Leonardo DiCaprio'nun Jack Dawson rolünde ve Kate Winslet'in Rose DeWitt Bukater rolünde oynadığı Cameron'ın Titanic filmi, 1997'de büyük beğeni topladı. Film, 1912'de RMS Titanic'in gerçek hayattaki batışını takip etse de, hikayenin kendisi kurgusaldır ve birçok karakter için özel olarak yaratılmıştır. Film karşısında şaşkına dönen Akademi, Titanic'i 14 kez aday gösterdi. 47 yıldır ilk kez bir film bu kadar çok aday aldı. En İyi Film ve En İyi Yönetmen de dahil olmak üzere 14 adaylıktan 11'ini harika bir şekilde kazandı.

Şu anda "Kalbim Devam Edecek" diye mırıldanıyorsun, değil mi?

1 La La Land - 14 aday

Damien Chazelle'in adına sadece iki büyük yönetmenlik kredisi var, ancak bu oranda devam ederse, endüstrinin en büyük yönetmenlerinden biri olabilir (eğer zaten değilse). İlk büyük filmi Whiplash, aynı adlı kısa filmine dayanıyordu ve En İyi Film de dahil olmak üzere beş Akademi Ödülü adaylığı kazandı. Şimdi, iki yıl sonra Chazelle, Titanic ve All About Eve'in rekorunu kırarak, şaşırtıcı bir 14 adaylık kazanan La La Land ile Oscar'a geri dönüyor.

Emma Stone, Ryan Gosling ve John Legend'in başrollerini paylaştığı La La Land, kendi mesleklerinde başarıya ulaşmanın yanı sıra ilişkilerini sürdürmeye çalışan hevesli bir aktris ve caz müzisyeninin ardından günümüz Los Angeles'ında bir müzik seti. herbiri.

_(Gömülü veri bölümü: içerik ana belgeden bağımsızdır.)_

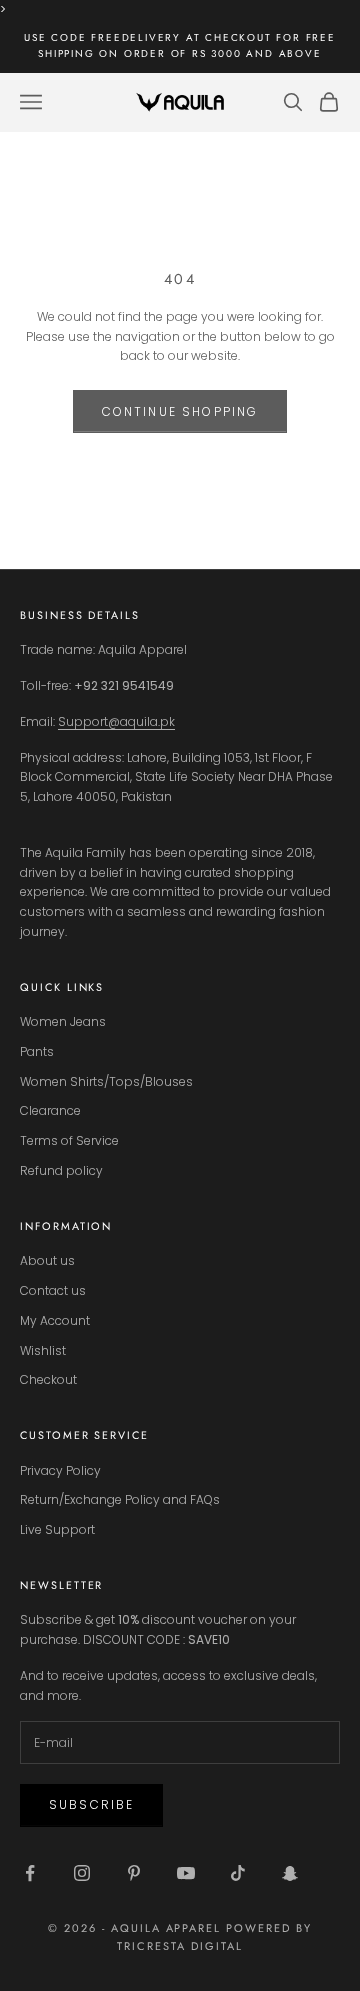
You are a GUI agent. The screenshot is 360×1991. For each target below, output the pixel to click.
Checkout (48, 1379)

En İyi Film ve En İyi Yönetmen de dahil olmak üzere her büyük kategoride aday gösterilen La La Land, en çok galibiyet rekoru kıracak. İlginç olan, filmde, Legend'in karakterinin Gosling'in karakterine sorması: "Bu kadar gelenekçiyseniz nasıl devrimci olacaksınız? Geçmişe bağlısınız, ancak caz gelecekle ilgilidir." Bu büyüleyici bir soru, özellikle Chazelle'in yeni ve devrimci bir şey yapma çabasını doğru bir şekilde tanımlarken, aynı zamanda bir yandan da gelenekçiliğin görünüşünü koruduğu için. Bunun Oscar gecesinde nasıl olacağını görmek için sabırsızlanıyoruz.

-

Lincoln, The Revenant ve The King's Speech için tam metinler yazmış olsak da, aslında 12 Akademi Ödülü adaylığı alan 13 film daha var. Ancak, listeyi okuyucularla ilgili tutmak amacıyla, kalan filmleri bu bölüme ayırdık. Bununla birlikte, aşağıdaki filmlerin, daha önce bahsedilenlerden daha az ödül adaylarını (veya bu listedeki yerlerini) hak etmediklerini unutmayın. Yani, daha fazla uzatmadan kalan filmler şunlardır: Bayan Miniver, Bernadette'in Şarkısı, Johnny Belinda, A Streetcar Named Desire, On the Waterfront, Ben-Hur, Becket, My Fair Lady, Reds, Dances With Wolves, Schindler'in Listesi İngiliz Hasta ve Gladyatör.

Listemizdeki bu filmlerden hangisi sizi en çok şaşırttı? Her şey söylendiğinde ve yapıldığında La La Land'in kaç Oscar kazanacağını düşünüyorsun? Yorumlarda bize bildirin.